Islabikes specialise in children’s bikes. We tested the Beinn Large last year in its street bike guise. This is the same bike in a smaller frame size with the optional off-road tyres: they cost an extra £15 over the basic bike, or an extra £25 if you want both on and off-road tyres.
Low weight and big wheels make the Beinn a very capable junior mountain bike. But it’s more that: it’s a versatile do-anything bike. Swap the tyres and it’d be fine for junior cyclo-cross racing; add accessories and it becomes a ride-to-school bike or a summer holiday tourer. Frankly, the only bike that compares is its bigger sibling, the Beinn Large. It’s great.
Ride & handling: Very light, very versatile and totally child-scaled
The Beinn is remarkably light for a child’s mountain bike. In the intended age range (8+), only the £799 Scott RC JR compares. “It feels like a road bike,” said one of our testers as they wheeled the Beinn along before getting on. On short easy rides, that’s nice. On trickier or longer rides or on climbs, it’s pure gold.
One of our young testers missed that feeling of heavy bike inertia when he first rode the Beinn downhill. The other, though, noticed straight away its “better manoeuvrability” and thought it would be “really good as a bike for doing everything on”.
The Continental Explorer tyres were capable on the surfaces we rode on and could easily be swapped out. The bigger wheels stopped the ‘BMX feeling’ of 24in wheels on bumpier surfaces.
Frame: Capable, well designed chassis, but it won’t accept fatter tyres.
Compared with most kids’ bikes, the Beinn looks understated to the point of minimalism. The butted aluminium tubes are mostly straight pipes, joined together in the classic double triangle. Diameters are modest – which saves weight, as does the rigid chromoly fork – but the frame is still plenty strong and stiff enough. Since the forks on most children’s bikes are more about marketing than function, a rigid fork is usually an improvement.
The Beinn squeezes 26in wheels into a small frame, but unlike most of its rivals, it has been designed around shorter cranks (152mm). The bottom bracket has thus been lowered without risking pedal strikes, and the saddle to floor distance is reduced while maintaining the pedal-saddle distance.
The top tube hasn’t had to be stretched to keep the wheel out of the way of the feet: in fact, the reach is spot-on thanks to the very short stem. The result is a bike that will fit riders aged eight and up. Growing room is good too; the Beinn might still fit riders aged 12 or 13.
Frame clearance around the 2.1in rear tyre is just enough, so don’t expect to fit anything bigger for typical UK conditions. The frame also has fittings for mudguards and carrier racks front and rear.

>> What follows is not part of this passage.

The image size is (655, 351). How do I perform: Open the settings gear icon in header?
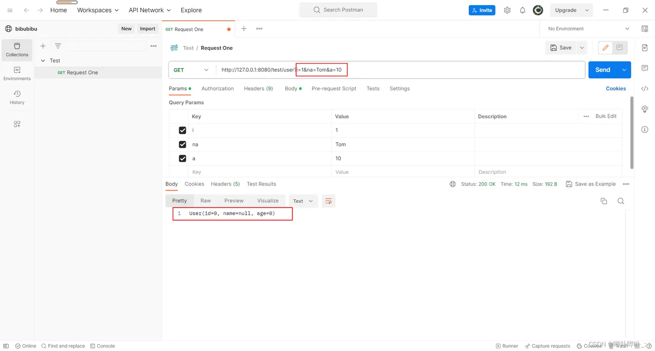pyautogui.click(x=507, y=10)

Equipment: Bigger wheels improve performance, and lack of suspension isn't a problem
Despite the Beinn’s lack of suspension the ride is smooth, as the 26in wheels cope with bumps better than the 24in wheels that bikes for this age group usually have.
These have 28 well-tensioned spokes each: fewer spokes is fine for a child’s bikes, because kids are much lighter than adults. They’re laced to doublewall rims and decent hubs, and they’re the adult standard size, so there are ample opportunities for upgrades or hand-me-downs from your old bike, whether that’s tyres or a suspension fork.
Gearing is simplified to a 1x8 setup, with a 32T chainring driving a wide range cassette. Ours was 11-32T rather than 11-34T, but the latter is readily available. A deep double chainguard meant that the chain never unshipped during testing. The SRAM 3.0 Comp twist shifter works a SRAM X4 mech with 1:1 actuation.